* TEXT SHOWN
Complex fraction

**Chester** · July 31st 2006, 07:08 PM

I am not sure if i entered this correctly

$ \frac {{ab+b^2}{4ab^5}}{{a+b}{6a^2b^4}} $

**Quick** · July 31st 2006, 07:10 PM

Originally Posted by Chester

I am not sure if i entered this correctly

math]
\frac {{ab+b^2}{4ab^5}}{{a+b}{6a^2b^4}}
[/tex]

maybe you're trying to say:
$ \frac{\frac{ab+b^2}{4ab^5}}{\frac{a+b}{6a^2b^4}} $
but that seems silly, with the bracket you left out your expression is:
$ \frac {{ab+b^2}{4ab^5}}{{a+b}{6a^2b^4}} $
but I don't understand...

**Chester** · July 31st 2006, 07:13 PM

$ \frac{ \frac{ab+b^2}{4ab^5} }{ \frac{a+b}{6a^2b^4}} $

**Quick** · July 31st 2006, 07:14 PM

Originally Posted by Chester

$ \frac{ \frac{ab+b^2}{4ab^5} }{ \frac{a+b}{6a^2b^4}} $

now you're going to need to clarify, are you saying:

$\frac{ab+b^2}{4ab^5} \div \frac{a+b}{6a^2b^4}$

**Chester** · July 31st 2006, 07:16 PM

Sorry,
I was trying to get the code to work. That is what i am saying. I have to simplify and reduce.

Thanks

**Chester** · July 31st 2006, 07:27 PM

Rational expressions

I have to simplify and reduce the following

$ \frac{ \frac{ab+b^2}{4ab^5} }{ \frac{a+b}{6a^2b^4}} $

Chester

**Quick** · July 31st 2006, 07:31 PM

Originally Posted by Chester

Sorry,
I was trying to get the code to work. That is what i am saying. I have to simplify and reduce.

* PROBLEM
Please update the stretch of the complex fraction thread from "maybe you're trying" through "I don't understand...", putting "odd" in place of "silly".

* DATASET EXTRACT
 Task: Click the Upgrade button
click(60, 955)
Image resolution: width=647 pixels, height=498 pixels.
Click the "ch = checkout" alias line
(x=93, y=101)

* ANSWER
maybe you're trying to say:
$ \frac{\frac{ab+b^2}{4ab^5}}{\frac{a+b}{6a^2b^4}} $
but that seems odd, with the bracket you left out your expression is:
$ \frac {{ab+b^2}{4ab^5}}{{a+b}{6a^2b^4}} $
but I don't understand...